But, I’ll play along for a moment: If trying to convince people they need something that oftentimes they simply don’t isn’t manipulation, then what is it? It isn’t simply informative because it’s attempting to change one’s mind.
The best advertising for me is showing me a product and showing me how it's used -- the "Coca Cola will make you have friends and have a good time" style ads could be construed as manipulative, I totally get that, but if I see an ad that just says "here's the product, here's what it does" for a product that _actually_ solves a problem I have, that's pretty great in my book, and is a win-win for me and whoever makes the product.
Belongs in catalogues, store listings, the manufacturers website, product search engines, not forced into view when you’re trying to do something else.
It’d be perfectly reasonable even to have sites listing or aggregating new and updated products, or social media accounts that post about interesting [new or otherwise] products, as long as they’re not paid to place or promote products, too.
What I see are endless billboards, posters, murals on the sides of buildings, cars, busses, etc. I see it everywhere. Its inescapable!
Must be nice living in that different world. Can I get a ticket to wherever you are??
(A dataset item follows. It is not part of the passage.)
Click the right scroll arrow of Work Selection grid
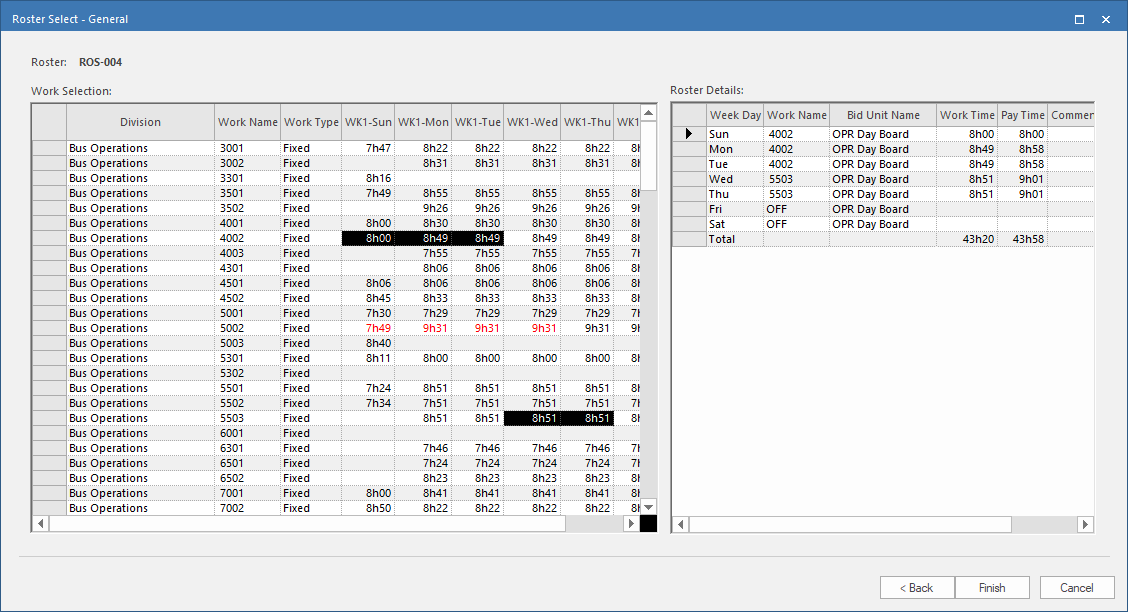Viewport: 1128px width, 612px height. [631, 523]
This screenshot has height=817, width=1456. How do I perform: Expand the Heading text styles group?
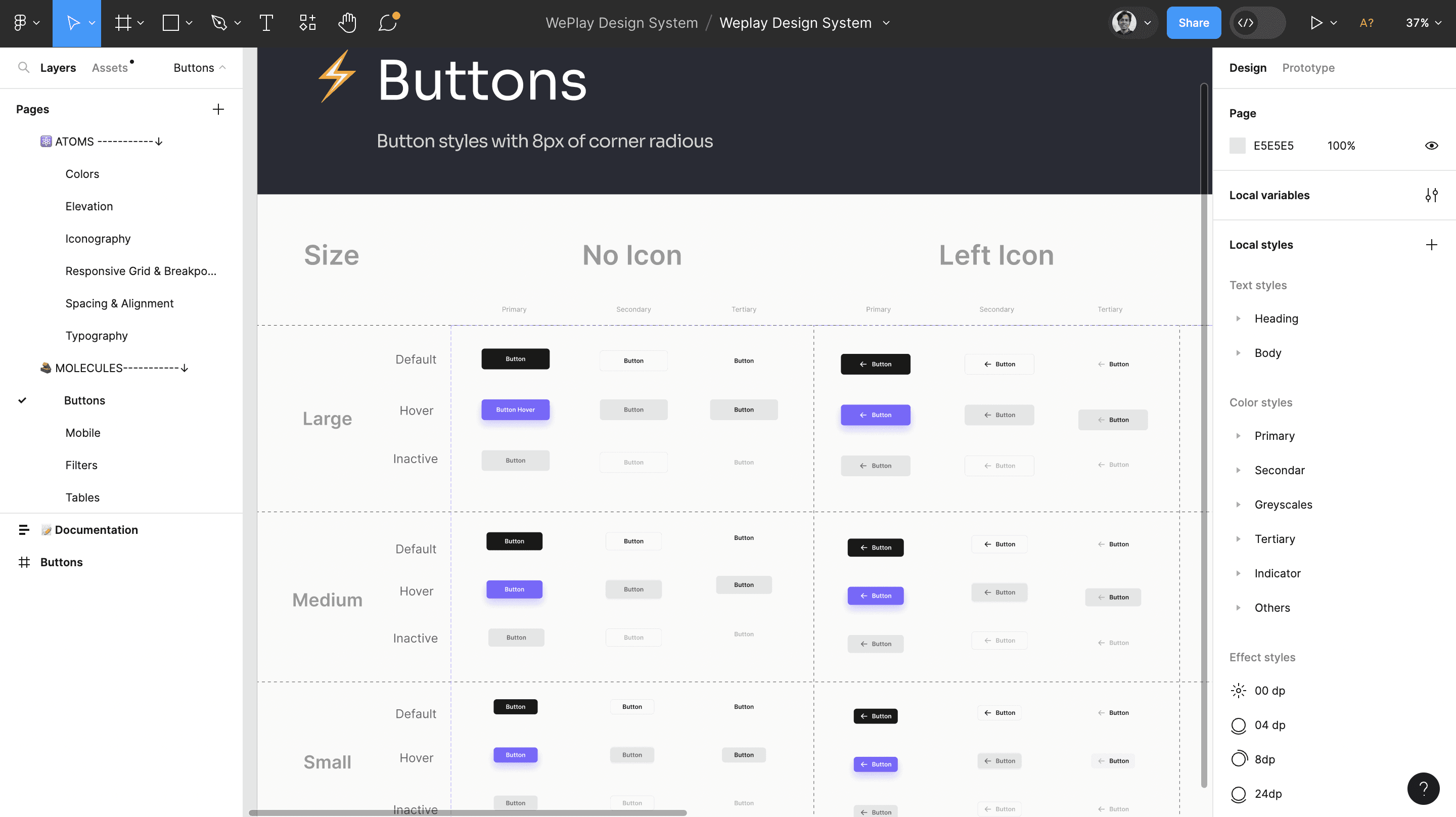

It becomes very clear when you move to a different country where you don't speak the language. Suddenly, advertisers cannot tell you that you need their products. And it is very emancipating mentally.
The nuance for me is that sometimes (mostly online) I see ads for a tool or game or product that just shows it in action, and while 95% of the time I still don't want it, there's the small fraction of the time where I think "Hey that actually looks nice" (and I'm fine with the other 95% that just show me the product).
Commercials for insurance are basically always terrible though; if you're advertising anything besides rates, coverage, or service, then what does it have to do with your product?
It seems like we mostly agree after all?
>What the advertiser needs to know is not what is right about the product but what is wrong about the buyer. And so the balance of business expenditures shifts from product research to market research, which means orienting business away from making products of value and toward making consumers feel valuable. The business of business becomes pseudo-therapy; the consumer, a patient reassured by psychodramas.[2]